And G!d says: “After you are all wrung out from that amends making and accountability-having, go out into your backyard and build yourself a fort. And be sure to invite all your friends to join you in your backyard fort for food and merriment because that is how you make the community continue after all that hard work."

And G!d says: “And make your fort enclosed enough to feel cozy, but keep one side open, so that all who pass by know that they are welcome. Even the roof must be thin enough to invite the evening sky to dine with you, the openings in the branches that cover you wide enough for stars to fall through. There  are too many among us who are made unwelcome - not just in the inhospitable corners of the world, but in our own towns, our own neighborhoods, on our own blocks. You may even know their names. Invite them.”

Ritual for Sukkot

Find one person with whom you made repairs over the ten days. Invite them to your fort, if you made one - to your house, if you didn’t. Prepare a meal for them, with your own hands, in whatever form that takes - digging the potatoes yourself, or opening the box. Serve your guest. Offer them the best you have. Say: welcome. Say: thank you. Say: this is only the beginning. Celebrate the work of connection and repair. 

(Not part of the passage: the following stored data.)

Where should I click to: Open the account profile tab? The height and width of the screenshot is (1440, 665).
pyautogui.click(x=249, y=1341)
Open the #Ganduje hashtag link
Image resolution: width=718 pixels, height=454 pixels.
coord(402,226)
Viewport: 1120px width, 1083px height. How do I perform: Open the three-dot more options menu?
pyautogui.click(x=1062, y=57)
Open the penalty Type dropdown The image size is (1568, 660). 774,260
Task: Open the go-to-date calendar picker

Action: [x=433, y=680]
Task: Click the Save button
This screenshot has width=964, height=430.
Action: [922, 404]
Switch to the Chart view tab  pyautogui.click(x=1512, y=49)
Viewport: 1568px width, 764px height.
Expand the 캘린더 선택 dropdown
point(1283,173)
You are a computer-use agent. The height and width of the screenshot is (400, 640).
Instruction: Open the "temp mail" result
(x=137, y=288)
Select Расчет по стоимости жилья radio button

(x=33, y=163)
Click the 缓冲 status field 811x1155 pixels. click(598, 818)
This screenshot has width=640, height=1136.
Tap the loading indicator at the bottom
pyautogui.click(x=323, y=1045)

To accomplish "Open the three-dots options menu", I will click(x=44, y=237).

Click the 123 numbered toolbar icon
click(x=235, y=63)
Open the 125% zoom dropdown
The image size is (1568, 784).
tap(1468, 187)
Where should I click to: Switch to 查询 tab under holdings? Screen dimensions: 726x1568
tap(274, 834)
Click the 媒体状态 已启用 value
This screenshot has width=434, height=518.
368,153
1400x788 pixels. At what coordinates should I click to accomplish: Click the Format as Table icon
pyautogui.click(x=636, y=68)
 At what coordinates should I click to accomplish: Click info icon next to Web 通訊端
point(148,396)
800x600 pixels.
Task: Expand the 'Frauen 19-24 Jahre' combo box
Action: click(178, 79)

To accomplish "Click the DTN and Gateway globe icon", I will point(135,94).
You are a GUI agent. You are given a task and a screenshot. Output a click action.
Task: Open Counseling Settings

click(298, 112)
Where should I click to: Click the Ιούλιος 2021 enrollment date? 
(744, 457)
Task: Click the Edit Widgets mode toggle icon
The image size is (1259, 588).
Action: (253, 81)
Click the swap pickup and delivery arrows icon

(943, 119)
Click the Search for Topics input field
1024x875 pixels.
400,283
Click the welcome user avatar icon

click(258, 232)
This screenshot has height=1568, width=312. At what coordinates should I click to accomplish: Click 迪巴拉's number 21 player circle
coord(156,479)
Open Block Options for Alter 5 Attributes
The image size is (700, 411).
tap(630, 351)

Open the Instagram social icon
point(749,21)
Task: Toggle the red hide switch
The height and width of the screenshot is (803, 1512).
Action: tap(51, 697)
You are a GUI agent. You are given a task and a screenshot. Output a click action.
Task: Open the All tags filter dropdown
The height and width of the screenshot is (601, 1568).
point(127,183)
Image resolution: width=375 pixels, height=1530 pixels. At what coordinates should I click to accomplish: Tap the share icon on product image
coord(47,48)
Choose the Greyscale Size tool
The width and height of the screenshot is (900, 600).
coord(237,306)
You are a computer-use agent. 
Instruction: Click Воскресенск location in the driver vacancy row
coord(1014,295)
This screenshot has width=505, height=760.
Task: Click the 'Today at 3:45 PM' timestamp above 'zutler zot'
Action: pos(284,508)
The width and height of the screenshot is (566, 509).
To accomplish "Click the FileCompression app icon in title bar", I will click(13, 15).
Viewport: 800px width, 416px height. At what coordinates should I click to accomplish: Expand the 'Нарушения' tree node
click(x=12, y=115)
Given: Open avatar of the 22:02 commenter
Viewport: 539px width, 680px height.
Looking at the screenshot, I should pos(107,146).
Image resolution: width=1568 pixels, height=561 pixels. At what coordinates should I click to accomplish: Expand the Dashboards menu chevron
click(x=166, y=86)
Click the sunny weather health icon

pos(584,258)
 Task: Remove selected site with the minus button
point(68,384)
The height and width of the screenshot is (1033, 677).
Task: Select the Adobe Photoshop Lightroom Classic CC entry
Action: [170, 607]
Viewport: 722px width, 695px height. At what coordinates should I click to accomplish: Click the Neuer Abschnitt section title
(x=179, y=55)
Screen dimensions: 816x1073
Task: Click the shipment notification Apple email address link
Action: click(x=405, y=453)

And G!d says: But nothing holds forever. The branches over your head will wither; grass under your feet will die of thirst and cold; you will unbolt these frames and fold the canvas walls. Even the bedrock beneath you holds molten memories of liquidity. Bottle the warmth of these cooling nights, of friends around the table, of candlelight, of wine, woodsmoke and holy tunes. You will need to drink from it soon enough.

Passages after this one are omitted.